A friend was in my room a few days ago and started writing on the whiteboard hanging from my roommate’s wardrobe door. This event shouldn’t have been noteworthy; we’re always leaving quotes, messages, drawings and “____ was here” messages for one another to find. But what she wrote that day in purple marker really struck me: “live for the moments that set your soul on fire.”
At the time I smiled, told her how pretty her handwriting was, and moved on with the conversation as she drew a flower on the right-hand corner of the board. The next day, I read the quote again as I lay in bed. Her cursive was still just as beautiful, the flower in the corner was a little smudged from my roommate opening the closet that morning, and the quote seemed a lot more significant. Of course this led me to ask myself the question “what moments are those?” I took a second to think about it, and the answer became clear.
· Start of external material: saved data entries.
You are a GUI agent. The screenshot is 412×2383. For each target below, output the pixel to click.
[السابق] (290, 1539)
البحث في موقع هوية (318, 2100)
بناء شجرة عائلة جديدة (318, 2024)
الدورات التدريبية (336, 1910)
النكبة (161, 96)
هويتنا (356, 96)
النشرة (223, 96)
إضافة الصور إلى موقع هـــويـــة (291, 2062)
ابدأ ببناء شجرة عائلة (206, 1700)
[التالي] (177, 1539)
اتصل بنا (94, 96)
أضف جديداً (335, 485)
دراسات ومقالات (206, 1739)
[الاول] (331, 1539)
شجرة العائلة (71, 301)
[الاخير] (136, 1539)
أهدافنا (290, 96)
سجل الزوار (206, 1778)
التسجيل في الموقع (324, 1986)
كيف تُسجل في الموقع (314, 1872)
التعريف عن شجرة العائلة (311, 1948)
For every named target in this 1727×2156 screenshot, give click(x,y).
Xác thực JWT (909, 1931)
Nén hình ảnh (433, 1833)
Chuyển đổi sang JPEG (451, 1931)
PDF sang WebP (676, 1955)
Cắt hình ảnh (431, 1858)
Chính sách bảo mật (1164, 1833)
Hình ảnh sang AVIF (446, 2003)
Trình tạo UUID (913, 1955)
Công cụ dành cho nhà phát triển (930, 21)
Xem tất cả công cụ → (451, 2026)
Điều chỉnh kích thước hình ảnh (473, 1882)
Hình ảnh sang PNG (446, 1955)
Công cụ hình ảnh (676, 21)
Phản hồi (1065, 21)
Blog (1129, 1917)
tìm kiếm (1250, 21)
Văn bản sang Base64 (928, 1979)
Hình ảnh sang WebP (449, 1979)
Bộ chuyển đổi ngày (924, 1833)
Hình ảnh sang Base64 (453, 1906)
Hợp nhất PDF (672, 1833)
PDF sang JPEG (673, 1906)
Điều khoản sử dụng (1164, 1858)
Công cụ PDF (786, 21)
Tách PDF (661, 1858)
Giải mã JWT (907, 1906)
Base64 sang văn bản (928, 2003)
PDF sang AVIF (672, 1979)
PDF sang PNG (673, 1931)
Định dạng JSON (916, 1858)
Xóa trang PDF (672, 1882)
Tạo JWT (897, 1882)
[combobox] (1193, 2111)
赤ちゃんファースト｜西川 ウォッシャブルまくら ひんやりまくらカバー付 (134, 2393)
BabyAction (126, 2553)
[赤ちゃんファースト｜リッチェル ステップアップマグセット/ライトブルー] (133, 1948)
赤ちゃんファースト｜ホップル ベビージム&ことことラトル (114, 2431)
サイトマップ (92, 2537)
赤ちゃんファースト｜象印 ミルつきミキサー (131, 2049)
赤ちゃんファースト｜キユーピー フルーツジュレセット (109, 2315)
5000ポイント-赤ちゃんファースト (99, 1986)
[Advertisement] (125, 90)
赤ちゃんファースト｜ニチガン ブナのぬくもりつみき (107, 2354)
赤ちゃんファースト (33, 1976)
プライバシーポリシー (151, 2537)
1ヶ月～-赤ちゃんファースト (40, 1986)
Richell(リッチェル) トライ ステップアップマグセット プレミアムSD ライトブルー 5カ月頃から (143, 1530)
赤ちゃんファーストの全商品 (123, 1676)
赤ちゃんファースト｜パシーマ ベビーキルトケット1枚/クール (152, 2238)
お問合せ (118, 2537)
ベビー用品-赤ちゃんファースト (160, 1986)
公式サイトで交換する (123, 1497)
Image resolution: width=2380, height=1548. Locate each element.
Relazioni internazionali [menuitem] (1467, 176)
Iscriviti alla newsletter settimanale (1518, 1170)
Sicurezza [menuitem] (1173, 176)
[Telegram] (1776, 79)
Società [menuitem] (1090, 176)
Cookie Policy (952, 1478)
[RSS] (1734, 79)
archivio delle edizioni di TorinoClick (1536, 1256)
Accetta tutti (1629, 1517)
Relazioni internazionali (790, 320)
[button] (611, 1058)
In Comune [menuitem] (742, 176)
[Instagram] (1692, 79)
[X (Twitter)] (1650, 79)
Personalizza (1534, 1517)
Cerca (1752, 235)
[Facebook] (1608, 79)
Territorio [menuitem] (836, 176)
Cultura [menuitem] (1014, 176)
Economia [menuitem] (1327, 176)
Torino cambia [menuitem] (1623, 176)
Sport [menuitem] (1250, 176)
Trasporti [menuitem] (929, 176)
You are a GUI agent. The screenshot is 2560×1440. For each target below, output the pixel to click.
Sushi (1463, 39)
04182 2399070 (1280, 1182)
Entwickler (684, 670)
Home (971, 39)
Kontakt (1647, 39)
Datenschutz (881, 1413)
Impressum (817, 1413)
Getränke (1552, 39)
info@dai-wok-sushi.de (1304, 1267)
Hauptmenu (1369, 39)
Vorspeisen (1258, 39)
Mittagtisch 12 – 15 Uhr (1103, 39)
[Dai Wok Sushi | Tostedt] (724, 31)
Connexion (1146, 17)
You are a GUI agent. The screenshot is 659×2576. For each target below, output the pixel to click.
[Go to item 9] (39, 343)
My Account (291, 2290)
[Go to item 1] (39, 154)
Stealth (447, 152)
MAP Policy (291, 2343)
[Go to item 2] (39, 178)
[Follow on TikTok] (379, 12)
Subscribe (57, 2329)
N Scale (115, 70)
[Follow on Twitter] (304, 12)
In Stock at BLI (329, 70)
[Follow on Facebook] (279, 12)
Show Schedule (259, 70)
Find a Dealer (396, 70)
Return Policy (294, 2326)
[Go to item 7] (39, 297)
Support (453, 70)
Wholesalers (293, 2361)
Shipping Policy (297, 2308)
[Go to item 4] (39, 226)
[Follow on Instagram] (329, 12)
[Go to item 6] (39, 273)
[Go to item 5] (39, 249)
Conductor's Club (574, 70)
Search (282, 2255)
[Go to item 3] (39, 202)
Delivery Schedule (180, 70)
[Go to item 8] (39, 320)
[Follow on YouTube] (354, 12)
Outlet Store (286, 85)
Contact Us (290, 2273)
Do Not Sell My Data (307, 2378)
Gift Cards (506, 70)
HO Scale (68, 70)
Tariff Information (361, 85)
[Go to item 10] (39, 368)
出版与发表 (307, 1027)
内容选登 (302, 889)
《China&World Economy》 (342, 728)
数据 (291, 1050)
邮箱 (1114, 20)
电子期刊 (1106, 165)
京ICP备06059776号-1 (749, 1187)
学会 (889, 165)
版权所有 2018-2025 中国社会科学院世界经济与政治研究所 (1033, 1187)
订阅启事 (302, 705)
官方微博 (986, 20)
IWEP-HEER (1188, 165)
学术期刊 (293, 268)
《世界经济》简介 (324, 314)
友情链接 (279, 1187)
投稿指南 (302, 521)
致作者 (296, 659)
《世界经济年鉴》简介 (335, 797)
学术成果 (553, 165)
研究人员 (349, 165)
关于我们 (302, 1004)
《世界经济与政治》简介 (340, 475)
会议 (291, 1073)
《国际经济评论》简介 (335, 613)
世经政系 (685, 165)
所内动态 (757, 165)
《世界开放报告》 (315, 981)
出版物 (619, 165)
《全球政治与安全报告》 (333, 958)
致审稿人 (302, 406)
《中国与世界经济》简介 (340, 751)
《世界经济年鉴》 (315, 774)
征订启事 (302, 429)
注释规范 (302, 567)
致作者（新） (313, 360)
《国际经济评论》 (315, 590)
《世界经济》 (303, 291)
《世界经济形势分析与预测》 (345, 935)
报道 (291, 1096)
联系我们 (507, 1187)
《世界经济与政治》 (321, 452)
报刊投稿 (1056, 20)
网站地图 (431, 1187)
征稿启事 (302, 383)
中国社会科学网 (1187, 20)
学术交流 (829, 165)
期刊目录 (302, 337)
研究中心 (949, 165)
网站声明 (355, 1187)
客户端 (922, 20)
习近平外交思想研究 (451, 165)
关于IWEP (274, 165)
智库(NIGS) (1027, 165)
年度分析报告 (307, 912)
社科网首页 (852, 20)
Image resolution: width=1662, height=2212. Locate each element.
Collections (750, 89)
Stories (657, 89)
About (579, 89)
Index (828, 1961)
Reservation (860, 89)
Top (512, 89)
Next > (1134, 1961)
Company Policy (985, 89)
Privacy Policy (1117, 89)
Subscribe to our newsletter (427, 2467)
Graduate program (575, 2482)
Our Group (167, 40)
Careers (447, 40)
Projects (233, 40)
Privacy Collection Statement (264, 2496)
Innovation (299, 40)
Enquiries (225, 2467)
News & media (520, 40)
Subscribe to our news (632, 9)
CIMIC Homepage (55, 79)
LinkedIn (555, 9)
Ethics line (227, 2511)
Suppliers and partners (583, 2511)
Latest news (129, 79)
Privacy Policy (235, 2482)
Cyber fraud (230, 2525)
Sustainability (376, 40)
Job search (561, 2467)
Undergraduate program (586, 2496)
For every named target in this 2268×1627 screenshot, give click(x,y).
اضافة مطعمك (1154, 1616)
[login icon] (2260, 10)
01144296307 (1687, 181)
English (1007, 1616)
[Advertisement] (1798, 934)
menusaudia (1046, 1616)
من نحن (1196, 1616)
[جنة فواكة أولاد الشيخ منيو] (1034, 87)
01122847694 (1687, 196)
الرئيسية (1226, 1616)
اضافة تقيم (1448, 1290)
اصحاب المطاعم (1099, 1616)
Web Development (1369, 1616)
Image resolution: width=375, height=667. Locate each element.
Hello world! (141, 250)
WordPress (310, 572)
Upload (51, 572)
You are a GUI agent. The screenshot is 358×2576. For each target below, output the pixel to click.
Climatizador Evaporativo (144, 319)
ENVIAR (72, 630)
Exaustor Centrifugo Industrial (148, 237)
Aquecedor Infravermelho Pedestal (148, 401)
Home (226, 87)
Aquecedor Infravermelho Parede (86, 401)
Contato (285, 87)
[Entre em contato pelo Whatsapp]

For me, the moments that set my soul on fire are the ones that make me glad to be alive. They’re the ones where I’m smiling bigger than I should be, the ones where I have a sore stomach from laughing too hard, the ones where I’m listening to music on a drive with my friends, the ones I’ll never forget. As I sat there thinking, a million memories went through my mind like a movie playing on fast forward, just like they should.
The lesson that can be learned from all this is that we should always be searching for moments like that. In fact, we DESERVE endless moments like that. You should always be striving to set your soul on fire so that anyone can see it burning when they look at you. The happiness that comes from those memories should radiate from you, because they made you who you are. “Living for the moments that set your soul on fire,” reflecting on them when you get the chance, and encouraging others to do the same is a task worth taking on.
So write it in purple marker on your best friend’s whiteboard, say it to yourself every morning, make it the lock screen of your phone. It doesn’t matter how you remind yourself, but never forget to “live for the moments that set your soul on fire.”